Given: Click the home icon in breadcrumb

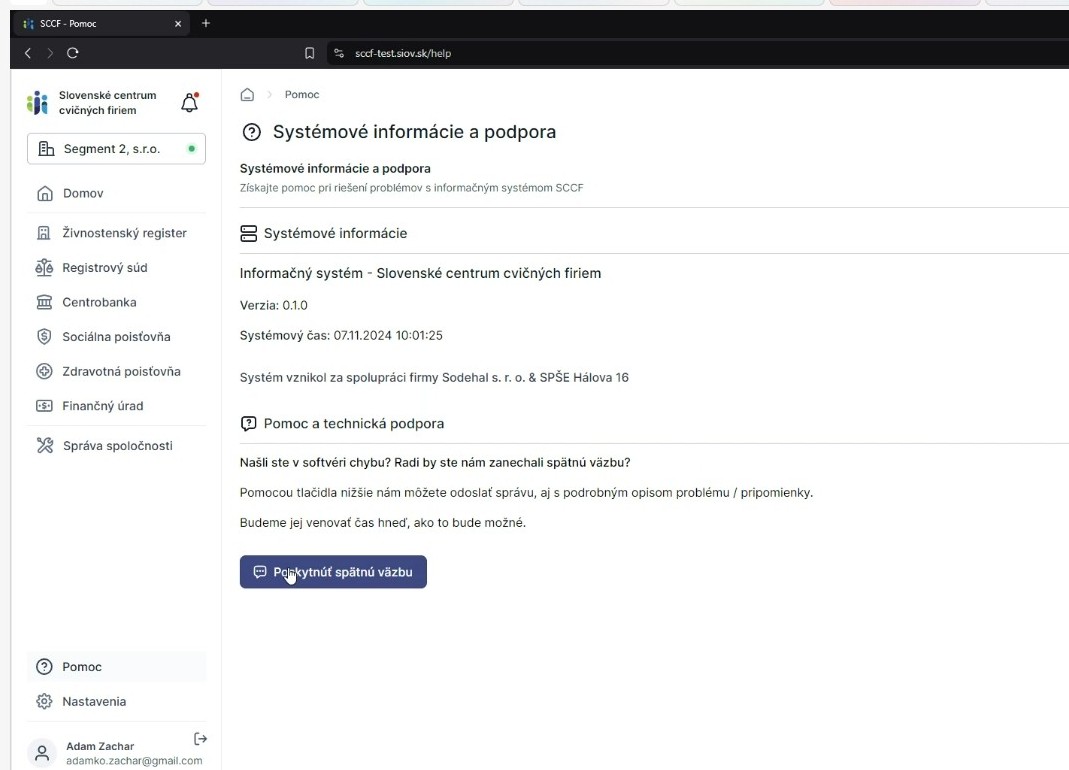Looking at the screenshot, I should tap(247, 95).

####################

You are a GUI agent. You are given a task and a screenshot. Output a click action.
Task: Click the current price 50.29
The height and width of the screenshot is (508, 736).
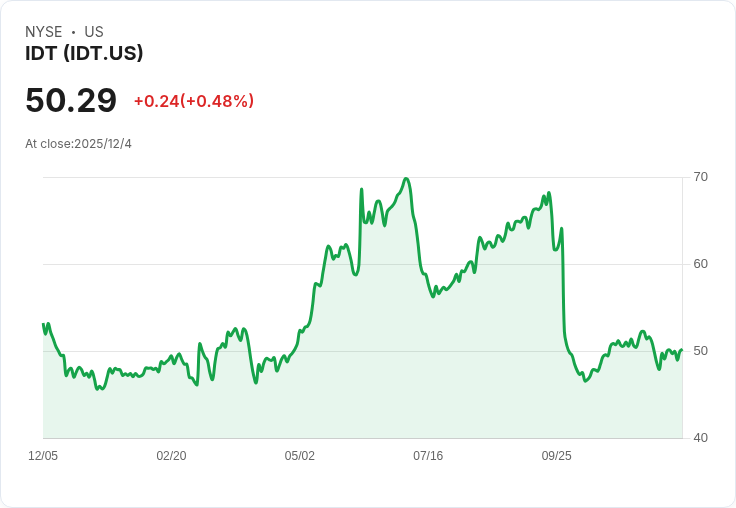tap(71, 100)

####################

* _What you need to do_: Write out everything from "You are a GUI" down to "tap(71, 100)" again, switching "current price" to "listed price" and leaving all else unchanged. Omit the pictures.

* _Response for this exercise_:
You are a GUI agent. You are given a task and a screenshot. Output a click action.
Task: Click the listed price 50.29
The height and width of the screenshot is (508, 736).
tap(71, 100)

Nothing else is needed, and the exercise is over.